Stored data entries

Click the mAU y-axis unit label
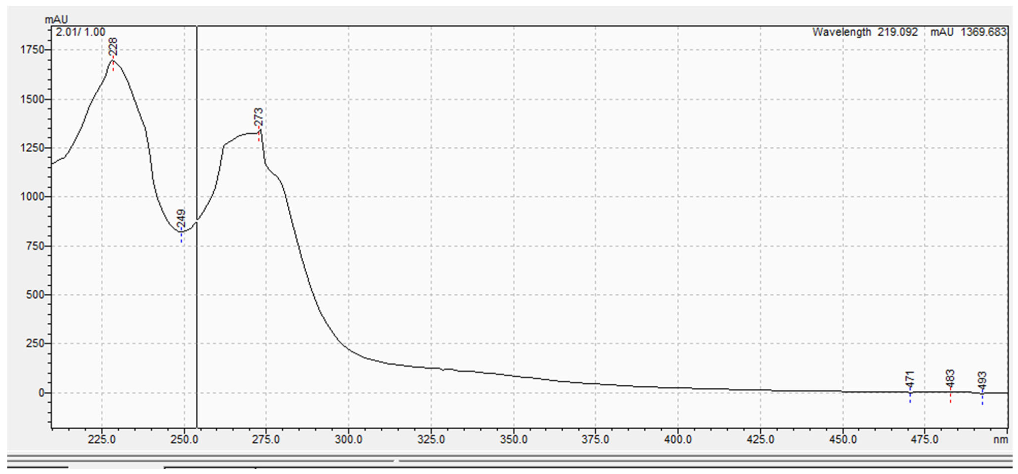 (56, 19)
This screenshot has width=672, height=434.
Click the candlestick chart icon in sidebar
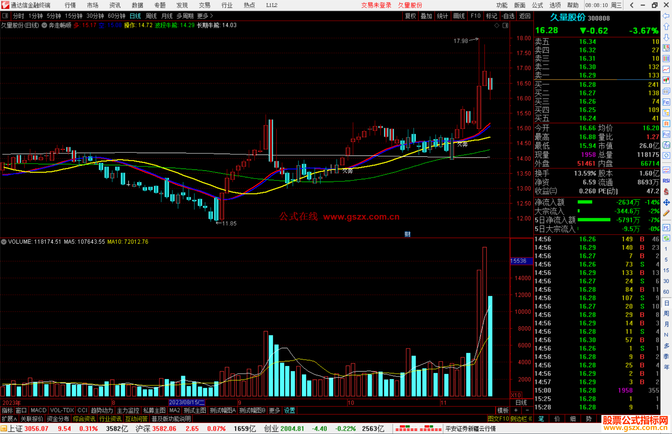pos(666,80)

THE PROBLEM
Set each line of the records down exactly, leaving every picture out.

RESULT FOR THIS TASK
Click the mAU y-axis unit label
 (56, 19)
This screenshot has width=672, height=434.
Click the candlestick chart icon in sidebar
pos(666,80)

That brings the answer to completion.